CIP Program Steps
|Typical Tank Program||Typical Line Program|
Significant Differences Between Tank and Line Circuits
(1) Lines can be rinsed in one continuous step and require no “burst” rinses and drains to minimize water use. Approximately 1-1/2 times the volume of the circuit will accomplish all that can be rinsed with water, except for the final Rinse to Resitivity which may reach 5-7 times the volume of the circuit, depending upon the number and size of dead-legs in the piping. Dead legs can only be rinsed by dilution, either continuous, or repetitive filling and emptying. See Ask Dale.
(2) The most effective use of water for Line circuits is accomplished when the transistion from Rinse to Recirculate involves only closing the Drain Valve and establishing recycle to the Solution Tank.
(3) There is no need for an Air-Blow between the Alkali Wash and the subsequent Post Rinse for Lines. Simply stop recycle, open the Drain valve and push the alkali solution out with the initial portion of the Rinse.

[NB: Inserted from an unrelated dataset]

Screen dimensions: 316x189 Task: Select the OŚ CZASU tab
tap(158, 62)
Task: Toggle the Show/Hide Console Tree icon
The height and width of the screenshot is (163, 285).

(4) Repeat (3) for the transition to an Acid Rinse or Wash (with Heat) step.
(5) There is no need for an Air-Blow between the Acid Rinse or Wash and the subsequent Post Rinse or Rinse to Resitivity for Lines. Simply stop recycle, open the Drain valve and push the previous solution out with the initial portion of the Rinse.
(3) There is a need for an Air-Blow at the end of the CIP Program to totally evacuate the circuit.